Moving forward, is there any insight on how to make the service mast work for this house?

Thanks again,

Pat


----------



## Service Call (Jul 9, 2011)

Are you crossing a street? Is that why you need to be that high? From the pic it just looks like a side yard. The 3' is above the point of passing the roof, not 3' above the total roof height. 


Sent from my house using the binary system!


----------



## Service Call (Jul 9, 2011)

PatrickPresti said:


> .
> 
> 
> 
> ...



Not with PVC. 


Sent from my house using the binary system!


----------



## PatrickPresti (Nov 13, 2015)

The service is crossing the street. The current point of attachment I installed is right at 15'.


----------



## telsa (May 22, 2015)

My Poco, PG&E, spells this out even in their Green Book, since it's an issue that they constantly have to confront.

I'm puzzled that your Poco is not crystal clear.

Did you ask for // obtain their 'standards of installation manual' ?

Every Poco has one.

Their inspectors don't (usually) pull these issues out of their ears. 

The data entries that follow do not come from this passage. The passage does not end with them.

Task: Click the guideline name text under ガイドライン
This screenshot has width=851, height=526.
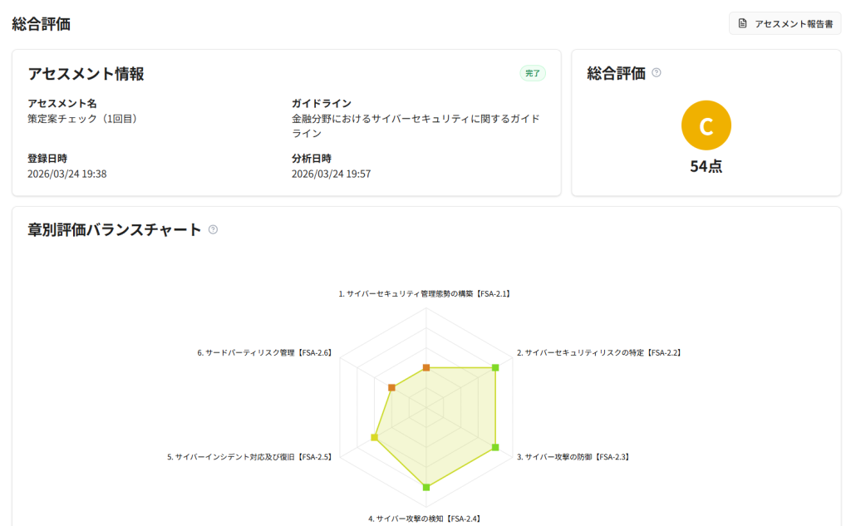Action: (416, 125)
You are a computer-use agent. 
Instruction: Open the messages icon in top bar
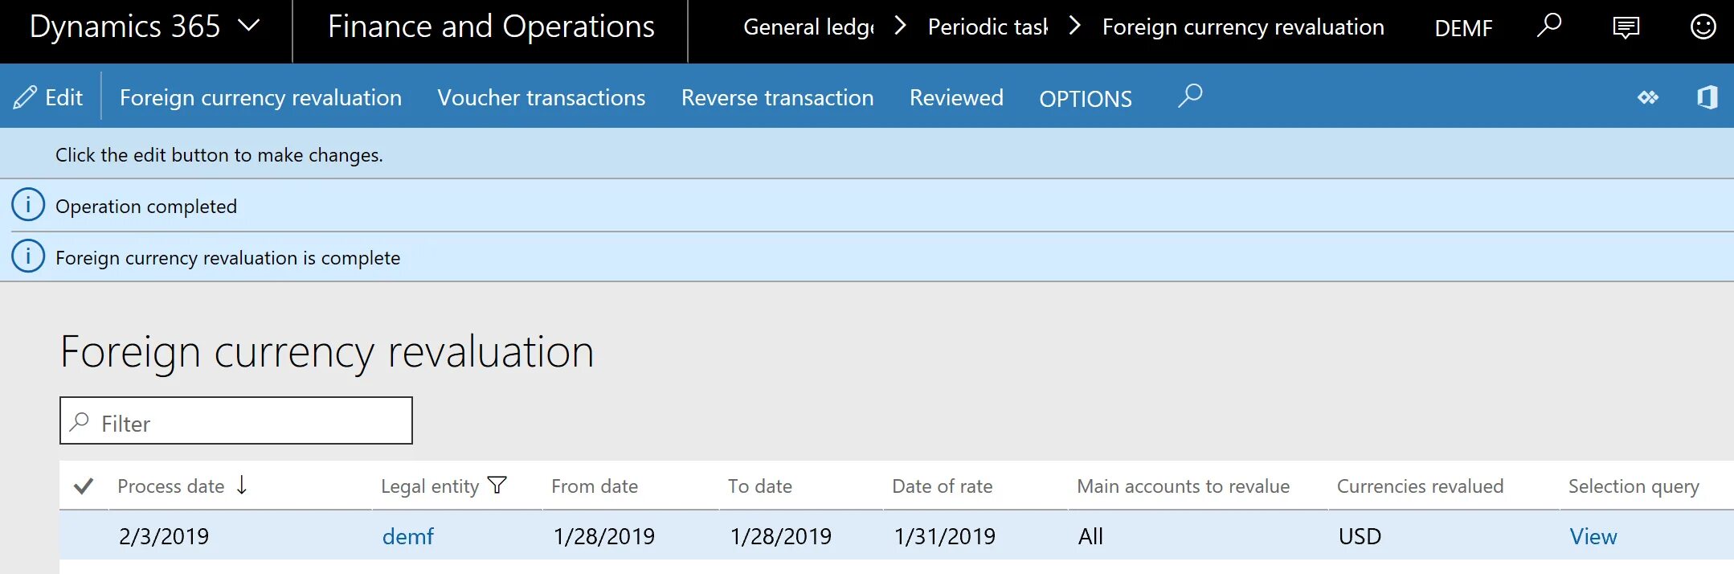click(x=1626, y=27)
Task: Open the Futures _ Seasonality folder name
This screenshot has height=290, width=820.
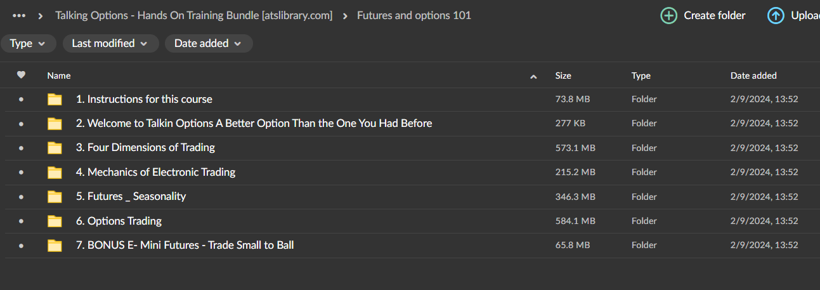Action: tap(131, 197)
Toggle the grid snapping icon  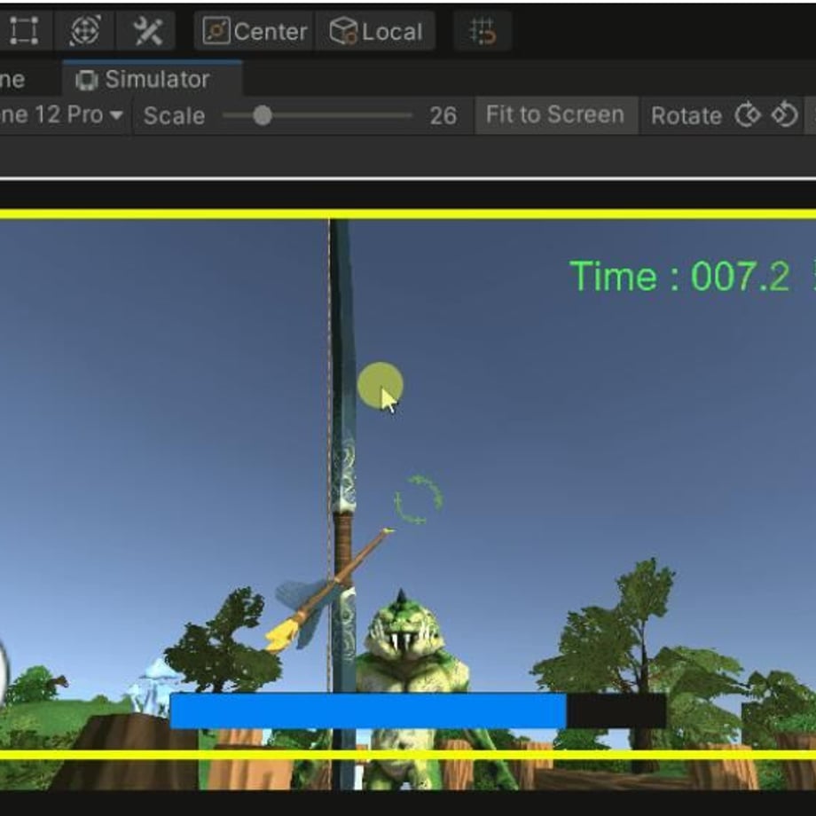point(483,31)
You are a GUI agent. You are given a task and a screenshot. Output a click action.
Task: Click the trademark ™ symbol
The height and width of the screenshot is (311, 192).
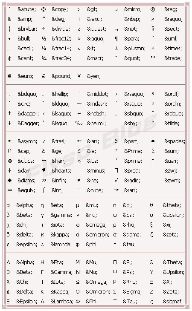tap(153, 58)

For us, the Green Book, (yes, it's green on the outside) is free to licensed ECs.

They printed plenty of copies, anyway.


----------



## telsa (May 22, 2015)

see below


----------



## telsa (May 22, 2015)

Around here, we can't even dream of installing an overhead Service.

PVC would be rejected as a riser -- even for temp power.

Everything must be different on Long Island. 

&&&

What is in the lower pipe ?


----------



## PatrickPresti (Nov 13, 2015)

telsa said:


> Around here, we can't even dream of installing an overhead Service.
> 
> PVC would be rejected as a riser -- even for temp power.
> 
> ...


Correct. The box is the meter pan and the lower pipe is the feed to the breaker panel in the basement.


----------



## Speedy Petey (Jan 10, 2007)

telsa said:


> Around here, we can't even dream of installing an overhead Service.
> 
> PVC would be rejected as a riser -- even for temp power.
> 
> Everything must be different on Long Island.


Actually everything is different (ie: normal) outside of California.


----------



## wildleg (Apr 12, 2009)

https://www.psegliny.com/files.cfm/redbook.pdf

try reading page 14


----------



## PatrickPresti (Nov 13, 2015)

wildleg said:


> https://www.psegliny.com/files.cfm/redbook.pdf
> 
> try reading page 14


I get the 18' clearance. Moving forward, I want to make sure I get it right. What would you do to get the point of attachment 3 feet higher?


----------



## wildleg (Apr 12, 2009)

PatrickPresti said:


> I get the 18' clearance. Moving forward, I want to make sure I get it right. What would you do to get the point of attachment 3 feet higher?



you missed my point entirely. Prior to starting any service, you should make sure that you familiarize yourself with the local utility manual/greenbook. I have seen some ridiculous 3 phase service reconfigurations that were simply the result of guys who didn't take the time to find out or read the requirements, and fail miserably. Don't be one of those guys.


----------



## PatrickPresti (Nov 13, 2015)

wildleg said:


> you missed my point entirely. Prior to starting any service, you should make sure that you familiarize yourself with the local utility manual/greenbook. I have seen some ridiculous 3 phase service reconfigurations that were simply the result of guys who didn't take the time to find out or read the requirements, and fail miserably. Don't be one of those guys.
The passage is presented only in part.